Adoption in America - Child Welfare League of America study

Children Today, May-June, 1989

Adoption in America

While thousands of prospective adoptive parents are waiting years for children, primarily healthy white infants, a recent study by the Child Welfare League of America (CWLA) found that at least 34,000 children are waiting an average of almost two years to be adopted. Eighty-two percent of the children waiting have special needs, and 51 percent of those waiting for adoption are minority children.

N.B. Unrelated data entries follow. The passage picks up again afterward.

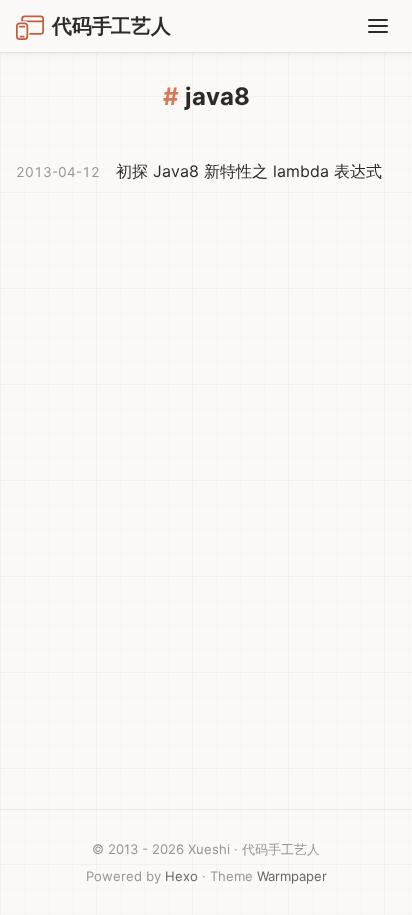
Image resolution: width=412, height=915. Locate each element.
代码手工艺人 (111, 26)
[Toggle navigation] (378, 26)
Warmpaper (292, 876)
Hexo (181, 876)
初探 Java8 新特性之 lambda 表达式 (249, 171)
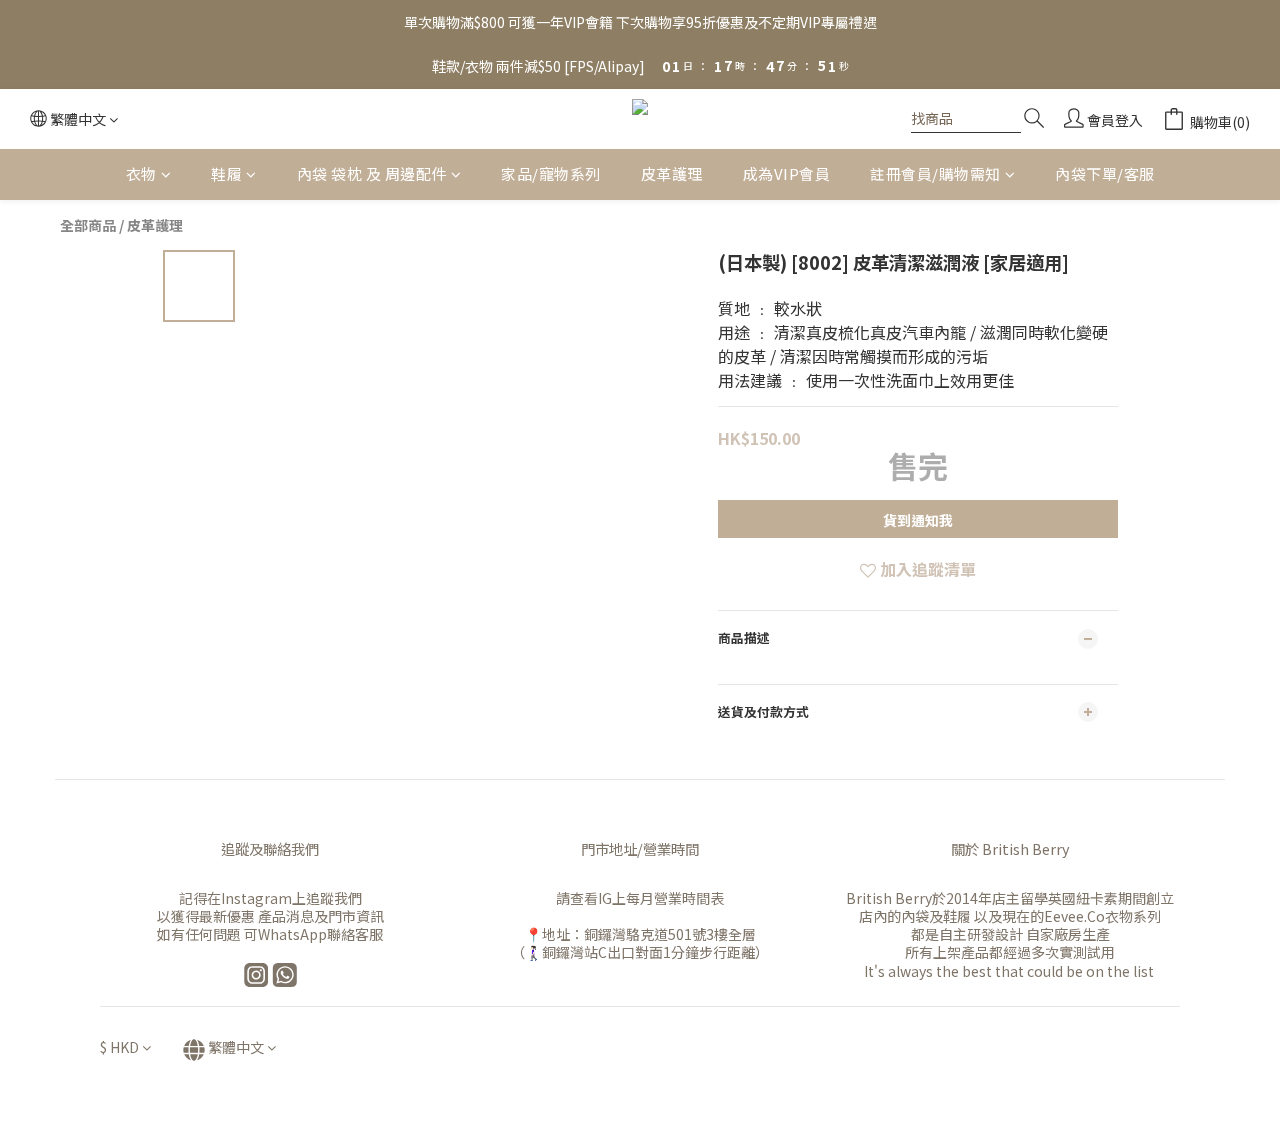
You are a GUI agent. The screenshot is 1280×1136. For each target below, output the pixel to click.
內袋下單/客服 (1105, 173)
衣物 (141, 173)
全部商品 (88, 225)
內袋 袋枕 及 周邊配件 (372, 173)
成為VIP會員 (787, 173)
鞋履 (226, 173)
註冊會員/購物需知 (935, 173)
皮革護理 (672, 173)
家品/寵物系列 (551, 173)
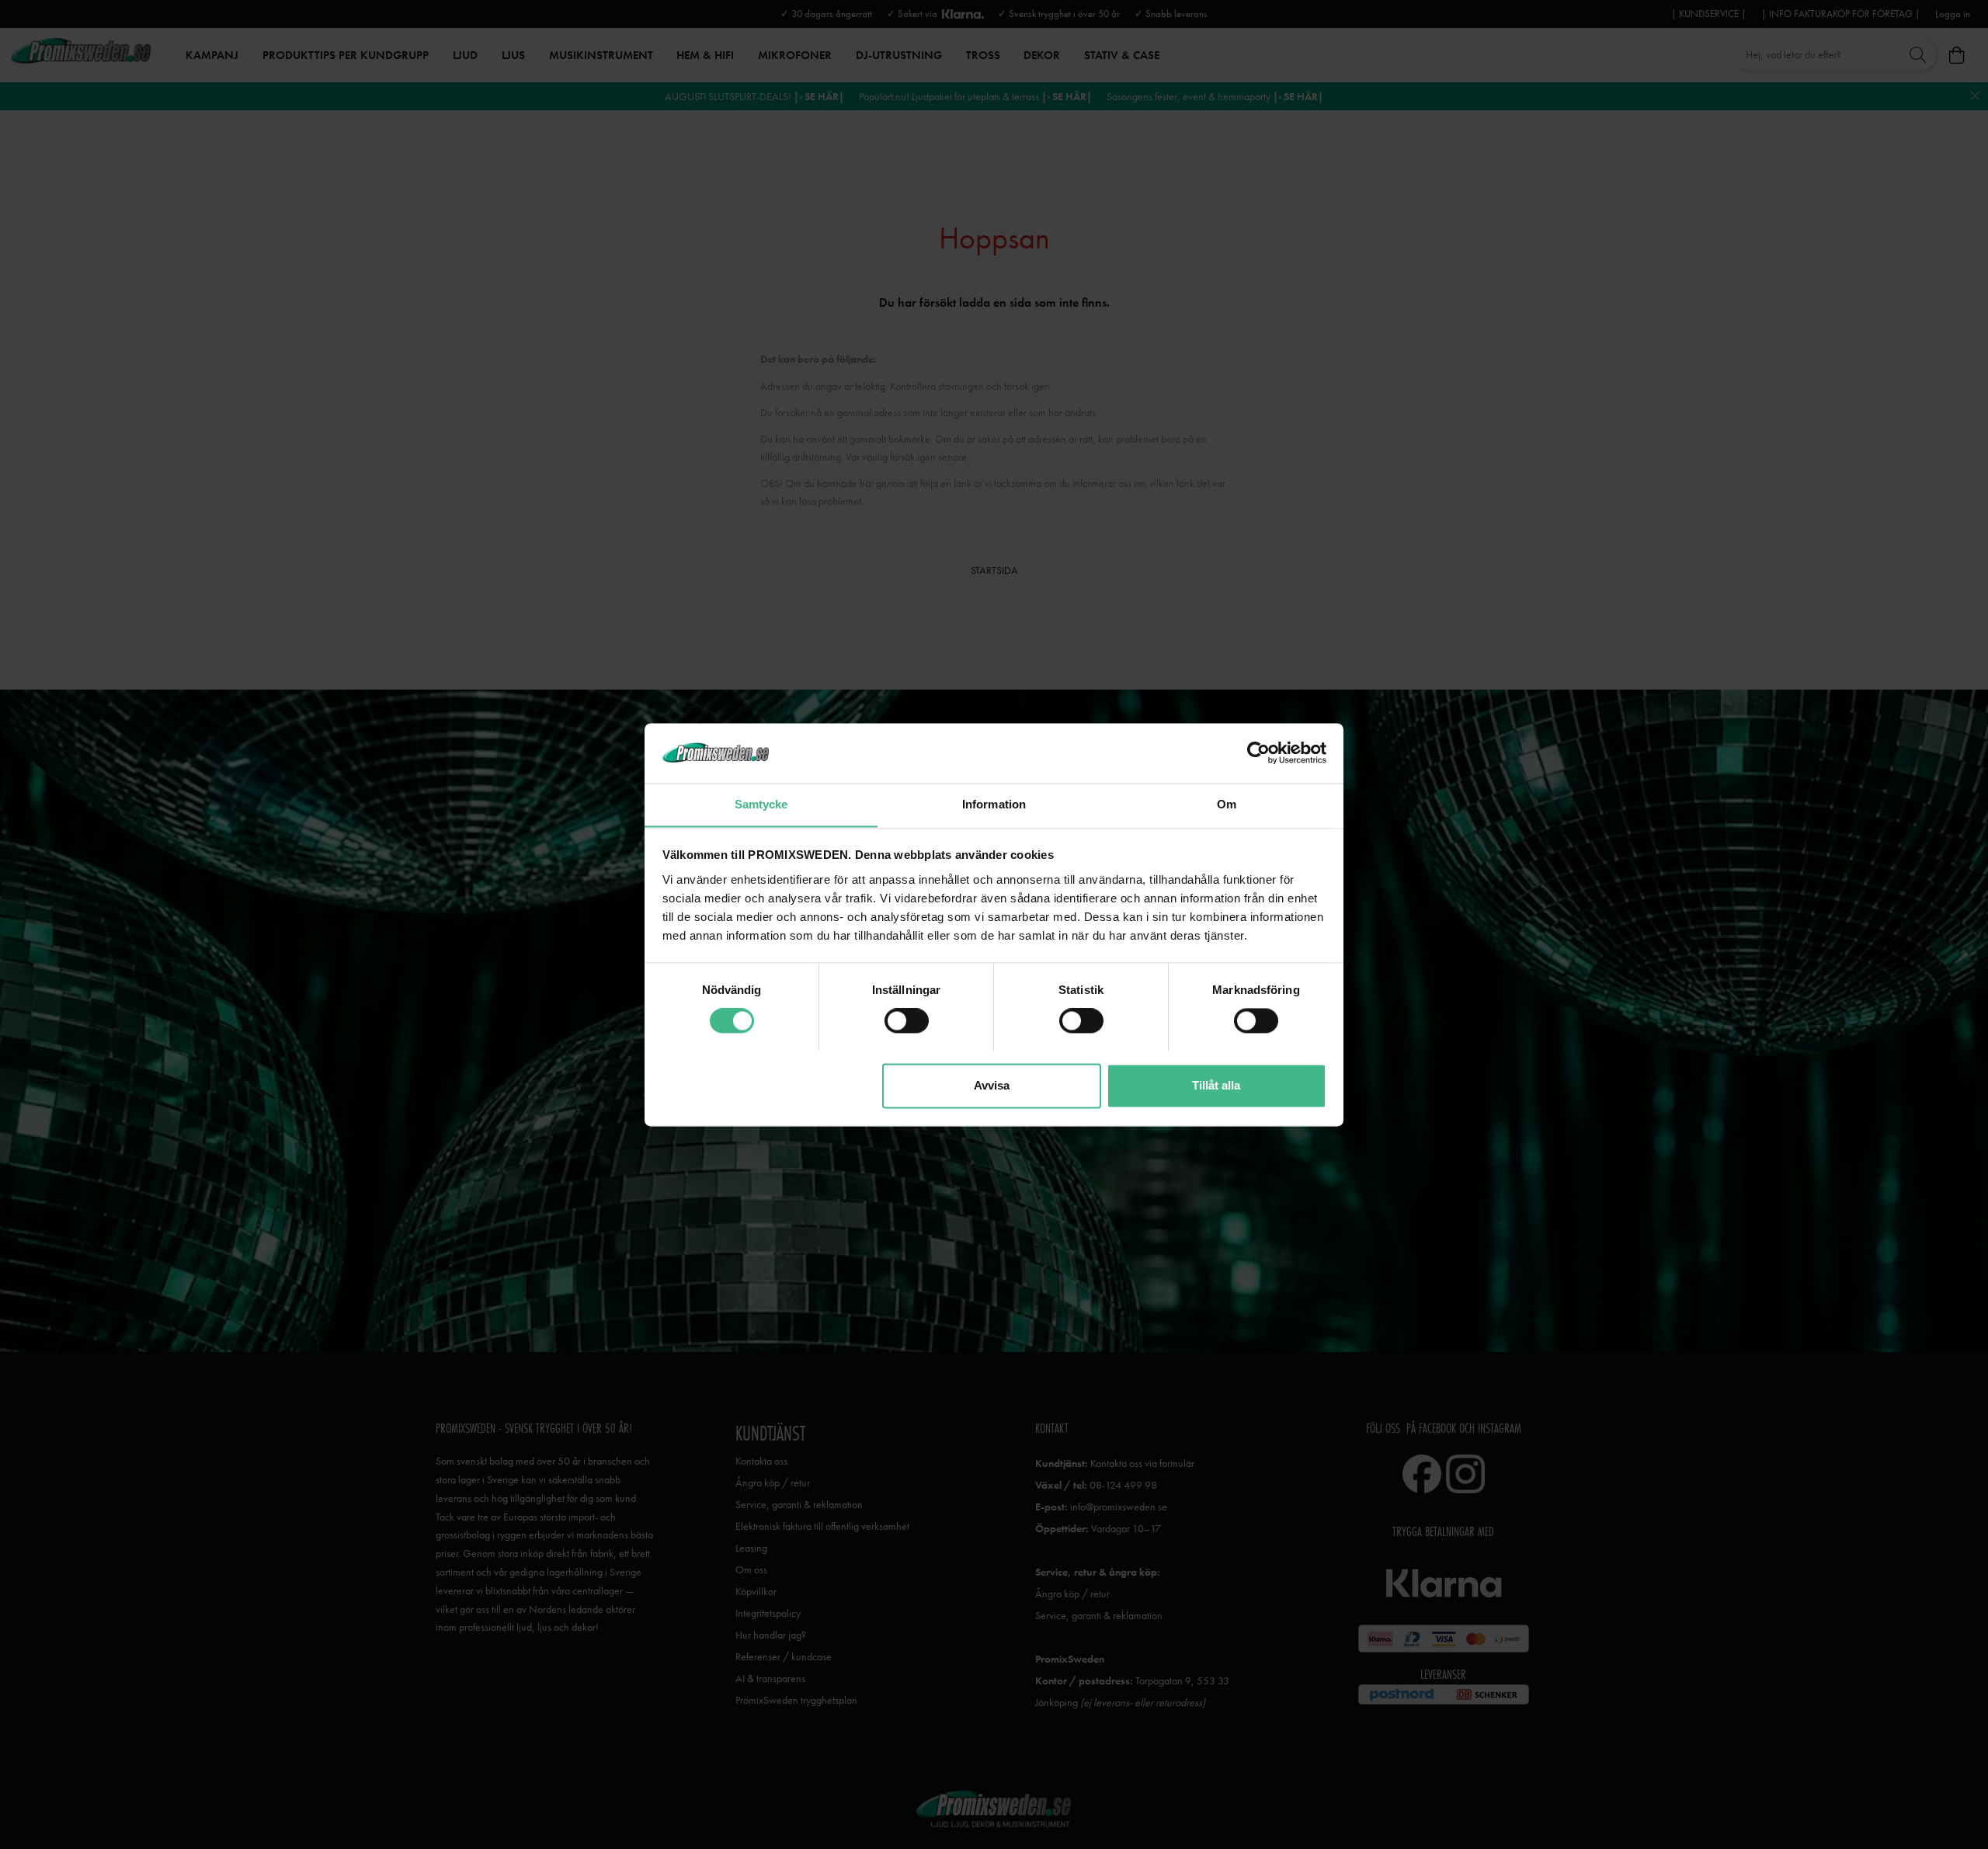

For the study, The State of Adoption in America, CWLA surveyed 48 statewide public and 103 private, voluntary agencies. The study--prepared with the assistance of CWLA's National Task Force on Adoption--explored such issues as the types of openness in adoption, how agencies allocate staff time, the degree to which post-legal adoption services are provided, and the presence or absence of formal policies in such areas as interracial adoption and the adoption of children with HIV infection. Among the study findings:

* Adoptive parent applicants on both public and voluntary agency lists wait approximately three years. Public agencies cite four major factors as critical barriers in achieving timely placements: lack of minority parents for the number of minority children awaiting adoption; lack of parents willing to take children with special needs; delay in termination of birth parents' rights; and lack of agency staff and money.

* Approximately one-third of the adoptions reported through the survey by voluntary agencies involved Americans adopting children from other countries.

* Openness in adoption appears to be on the increase. Voluntary agencies report increases in the participation of birth parents in the selection of adoptive parents, in meetings between birth and adoptive parents when identifying information is not shared, and in the practice of birth parents communicating to the child through the agency or adoptive family.

* A majority of agencies are providing post-legal adoption services to all members of the adoption triad.